I asked him if he was a doctor:

"No, I'm not a doctor, I'm an auto-mechanic. People who have Vitamin D3 don't die.

"The other people die. 98.9%. It’s a study from the Daily Mail (a British tabloid newspaper)".

The FBI has identified QAnon as a domestic terrorist threat; in the US, the movement has been linked to a killing, a separate armed stand-off and also to several arrests. In Europe, its supporters tend to come from the far right, especially in Germany.

Pia Lamberty, a German social psychologist potentially sheds light on QAnon’s success by suggesting people's self-esteem can be boosted by believing in conspiracy theories:

“You can feel unique by spreading conspiracy. You are the person who sees the truth.

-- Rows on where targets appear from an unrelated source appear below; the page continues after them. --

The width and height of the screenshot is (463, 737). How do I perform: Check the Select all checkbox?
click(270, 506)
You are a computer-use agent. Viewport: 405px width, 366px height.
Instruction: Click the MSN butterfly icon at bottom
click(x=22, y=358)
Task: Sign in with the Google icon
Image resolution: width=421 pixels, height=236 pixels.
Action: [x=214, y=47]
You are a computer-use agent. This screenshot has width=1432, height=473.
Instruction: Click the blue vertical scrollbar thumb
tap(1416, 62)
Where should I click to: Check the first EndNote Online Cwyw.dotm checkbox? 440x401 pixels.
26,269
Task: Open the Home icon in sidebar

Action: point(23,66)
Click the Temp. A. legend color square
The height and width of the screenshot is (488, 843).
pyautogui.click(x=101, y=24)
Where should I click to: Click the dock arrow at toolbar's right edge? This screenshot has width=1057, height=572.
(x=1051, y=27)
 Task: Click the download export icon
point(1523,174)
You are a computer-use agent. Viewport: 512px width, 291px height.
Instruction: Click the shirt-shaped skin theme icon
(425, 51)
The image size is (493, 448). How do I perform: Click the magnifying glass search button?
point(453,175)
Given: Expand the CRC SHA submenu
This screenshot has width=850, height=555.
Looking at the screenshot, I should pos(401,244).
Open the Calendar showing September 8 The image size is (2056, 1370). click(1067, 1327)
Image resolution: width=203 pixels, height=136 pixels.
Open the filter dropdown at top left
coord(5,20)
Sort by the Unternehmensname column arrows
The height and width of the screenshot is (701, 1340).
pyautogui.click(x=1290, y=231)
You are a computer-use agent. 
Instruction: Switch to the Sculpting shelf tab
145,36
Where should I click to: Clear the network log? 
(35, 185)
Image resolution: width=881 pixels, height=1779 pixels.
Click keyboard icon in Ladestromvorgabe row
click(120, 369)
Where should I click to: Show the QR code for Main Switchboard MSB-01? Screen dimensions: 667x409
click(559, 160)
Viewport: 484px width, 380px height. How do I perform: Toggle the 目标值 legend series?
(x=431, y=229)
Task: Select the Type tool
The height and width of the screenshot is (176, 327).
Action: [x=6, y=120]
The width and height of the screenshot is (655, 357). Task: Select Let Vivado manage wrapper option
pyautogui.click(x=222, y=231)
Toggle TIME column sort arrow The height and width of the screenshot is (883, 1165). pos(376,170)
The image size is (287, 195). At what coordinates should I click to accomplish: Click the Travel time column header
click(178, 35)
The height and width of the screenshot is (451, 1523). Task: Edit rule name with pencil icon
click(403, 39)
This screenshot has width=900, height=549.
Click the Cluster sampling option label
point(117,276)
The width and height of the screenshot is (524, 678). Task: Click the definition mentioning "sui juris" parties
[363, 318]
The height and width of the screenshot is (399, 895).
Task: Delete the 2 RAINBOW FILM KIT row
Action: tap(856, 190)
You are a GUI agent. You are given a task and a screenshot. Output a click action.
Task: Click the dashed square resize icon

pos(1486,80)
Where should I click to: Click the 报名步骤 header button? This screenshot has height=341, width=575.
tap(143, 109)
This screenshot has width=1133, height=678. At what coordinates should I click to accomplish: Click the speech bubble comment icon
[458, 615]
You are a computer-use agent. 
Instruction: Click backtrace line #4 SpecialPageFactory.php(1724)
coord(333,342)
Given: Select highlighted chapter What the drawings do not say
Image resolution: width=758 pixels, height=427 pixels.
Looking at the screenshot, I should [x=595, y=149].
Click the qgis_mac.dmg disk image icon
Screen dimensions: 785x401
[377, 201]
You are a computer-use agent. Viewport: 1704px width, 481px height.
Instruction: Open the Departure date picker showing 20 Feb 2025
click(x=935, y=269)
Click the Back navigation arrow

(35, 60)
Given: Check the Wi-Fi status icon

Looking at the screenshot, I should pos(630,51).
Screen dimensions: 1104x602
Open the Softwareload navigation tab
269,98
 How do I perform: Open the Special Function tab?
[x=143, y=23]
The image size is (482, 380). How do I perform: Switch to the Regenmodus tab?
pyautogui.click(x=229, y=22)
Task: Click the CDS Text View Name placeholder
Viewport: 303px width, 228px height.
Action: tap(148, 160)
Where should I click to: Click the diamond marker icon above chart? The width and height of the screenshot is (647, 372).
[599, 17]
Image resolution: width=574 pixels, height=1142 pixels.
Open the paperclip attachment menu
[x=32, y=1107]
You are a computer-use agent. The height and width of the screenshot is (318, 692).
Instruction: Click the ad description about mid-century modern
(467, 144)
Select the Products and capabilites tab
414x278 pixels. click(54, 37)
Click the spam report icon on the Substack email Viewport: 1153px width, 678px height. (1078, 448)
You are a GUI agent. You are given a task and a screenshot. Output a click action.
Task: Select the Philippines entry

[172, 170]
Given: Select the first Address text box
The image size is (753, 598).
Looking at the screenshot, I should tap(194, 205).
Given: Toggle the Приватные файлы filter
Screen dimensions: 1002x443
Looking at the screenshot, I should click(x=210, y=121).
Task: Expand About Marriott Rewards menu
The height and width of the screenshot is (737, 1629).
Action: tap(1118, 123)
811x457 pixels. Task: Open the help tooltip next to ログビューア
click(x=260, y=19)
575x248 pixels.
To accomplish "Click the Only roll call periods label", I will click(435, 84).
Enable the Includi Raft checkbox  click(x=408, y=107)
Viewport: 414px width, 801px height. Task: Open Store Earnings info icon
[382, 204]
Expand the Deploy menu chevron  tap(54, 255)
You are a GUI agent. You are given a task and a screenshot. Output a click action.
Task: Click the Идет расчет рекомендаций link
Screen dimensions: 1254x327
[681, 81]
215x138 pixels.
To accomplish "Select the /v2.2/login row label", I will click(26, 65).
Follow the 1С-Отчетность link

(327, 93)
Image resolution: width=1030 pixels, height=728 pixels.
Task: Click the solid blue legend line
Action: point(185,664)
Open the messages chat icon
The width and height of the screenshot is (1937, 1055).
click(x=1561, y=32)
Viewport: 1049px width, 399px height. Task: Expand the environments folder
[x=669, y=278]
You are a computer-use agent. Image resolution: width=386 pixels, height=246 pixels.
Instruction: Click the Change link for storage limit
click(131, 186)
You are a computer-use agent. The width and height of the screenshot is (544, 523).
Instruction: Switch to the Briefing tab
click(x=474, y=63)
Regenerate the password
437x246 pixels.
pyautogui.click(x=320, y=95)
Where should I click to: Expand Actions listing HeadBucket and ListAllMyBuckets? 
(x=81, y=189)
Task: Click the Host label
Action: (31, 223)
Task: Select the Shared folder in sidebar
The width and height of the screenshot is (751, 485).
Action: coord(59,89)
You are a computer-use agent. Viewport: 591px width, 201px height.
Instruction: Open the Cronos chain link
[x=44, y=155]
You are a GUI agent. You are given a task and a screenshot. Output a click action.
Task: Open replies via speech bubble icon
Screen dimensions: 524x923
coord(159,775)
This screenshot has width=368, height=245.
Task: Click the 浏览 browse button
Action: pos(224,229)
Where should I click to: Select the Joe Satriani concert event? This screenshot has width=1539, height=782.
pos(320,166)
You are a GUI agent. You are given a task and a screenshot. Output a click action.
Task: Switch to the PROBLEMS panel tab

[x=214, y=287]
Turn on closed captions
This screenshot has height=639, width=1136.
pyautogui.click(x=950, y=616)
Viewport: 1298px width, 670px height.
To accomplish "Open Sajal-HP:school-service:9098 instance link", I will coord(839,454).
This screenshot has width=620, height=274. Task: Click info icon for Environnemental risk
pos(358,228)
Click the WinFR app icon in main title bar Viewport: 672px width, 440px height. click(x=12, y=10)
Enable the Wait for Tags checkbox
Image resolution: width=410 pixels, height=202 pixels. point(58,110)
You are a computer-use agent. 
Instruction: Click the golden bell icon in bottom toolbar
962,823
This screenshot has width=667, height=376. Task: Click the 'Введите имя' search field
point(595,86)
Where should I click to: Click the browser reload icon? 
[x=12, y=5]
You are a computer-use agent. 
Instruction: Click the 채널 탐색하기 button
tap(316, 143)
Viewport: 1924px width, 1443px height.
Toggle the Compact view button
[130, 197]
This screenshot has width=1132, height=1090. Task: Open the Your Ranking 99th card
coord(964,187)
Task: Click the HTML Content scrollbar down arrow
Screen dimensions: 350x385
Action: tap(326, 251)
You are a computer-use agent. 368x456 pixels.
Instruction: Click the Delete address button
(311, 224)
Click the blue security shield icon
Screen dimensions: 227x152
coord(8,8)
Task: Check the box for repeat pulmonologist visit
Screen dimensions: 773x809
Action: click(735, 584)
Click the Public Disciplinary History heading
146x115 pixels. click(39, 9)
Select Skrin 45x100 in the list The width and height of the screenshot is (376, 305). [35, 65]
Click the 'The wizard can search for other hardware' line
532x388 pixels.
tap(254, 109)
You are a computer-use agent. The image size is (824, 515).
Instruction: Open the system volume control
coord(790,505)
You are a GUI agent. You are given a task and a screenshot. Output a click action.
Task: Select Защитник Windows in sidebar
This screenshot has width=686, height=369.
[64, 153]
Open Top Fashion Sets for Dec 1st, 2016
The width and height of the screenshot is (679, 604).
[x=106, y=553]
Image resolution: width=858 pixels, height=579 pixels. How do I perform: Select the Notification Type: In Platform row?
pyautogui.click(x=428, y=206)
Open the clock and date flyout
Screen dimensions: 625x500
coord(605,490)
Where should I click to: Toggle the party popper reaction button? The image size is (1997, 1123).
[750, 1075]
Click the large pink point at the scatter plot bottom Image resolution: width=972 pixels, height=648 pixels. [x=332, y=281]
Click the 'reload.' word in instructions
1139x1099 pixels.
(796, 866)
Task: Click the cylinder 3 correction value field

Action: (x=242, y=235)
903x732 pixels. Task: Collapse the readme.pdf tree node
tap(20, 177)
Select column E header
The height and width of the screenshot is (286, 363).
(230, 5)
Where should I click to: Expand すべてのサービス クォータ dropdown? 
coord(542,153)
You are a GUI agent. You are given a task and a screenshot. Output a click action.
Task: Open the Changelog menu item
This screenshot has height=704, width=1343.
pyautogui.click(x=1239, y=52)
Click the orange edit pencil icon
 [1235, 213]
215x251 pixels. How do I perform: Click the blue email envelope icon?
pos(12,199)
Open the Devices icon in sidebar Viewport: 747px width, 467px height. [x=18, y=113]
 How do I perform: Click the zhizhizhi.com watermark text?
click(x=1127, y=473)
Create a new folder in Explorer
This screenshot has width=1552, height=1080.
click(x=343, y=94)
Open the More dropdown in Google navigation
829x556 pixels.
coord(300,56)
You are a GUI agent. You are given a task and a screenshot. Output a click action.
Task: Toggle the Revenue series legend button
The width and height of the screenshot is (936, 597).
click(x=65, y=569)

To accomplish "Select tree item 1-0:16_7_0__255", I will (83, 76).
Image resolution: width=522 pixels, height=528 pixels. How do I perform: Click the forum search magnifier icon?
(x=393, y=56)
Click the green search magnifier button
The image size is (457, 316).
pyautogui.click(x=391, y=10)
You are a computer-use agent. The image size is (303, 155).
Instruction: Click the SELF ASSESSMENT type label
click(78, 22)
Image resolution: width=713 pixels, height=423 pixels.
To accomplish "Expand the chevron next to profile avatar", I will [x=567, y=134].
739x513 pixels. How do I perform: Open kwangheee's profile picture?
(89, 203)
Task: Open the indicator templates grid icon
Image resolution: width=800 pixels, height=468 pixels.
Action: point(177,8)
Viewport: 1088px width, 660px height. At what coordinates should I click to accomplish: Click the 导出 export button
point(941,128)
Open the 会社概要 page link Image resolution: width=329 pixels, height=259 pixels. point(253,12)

"The others are all naïve, or part of the system or part of the conspiracy itself.

"In Germany, there's one term that's very widespread, it's called ‘sleeping sheep’ and this is how these people call those who are not believing in the conspiracy.

“The belief in conspiracy theories can lead to violence, it can be a radicalisation multiplier.

"We know from Germany that 25% of those who have this abstract conspiracy mentality say that they would use violence to fulfil their goals.”

QAnon has become mainstream in the United States and is openly supported by over 20 Republican candidates running for Congress. President Trump has not distanced himself from the movement, even days before the presidential election.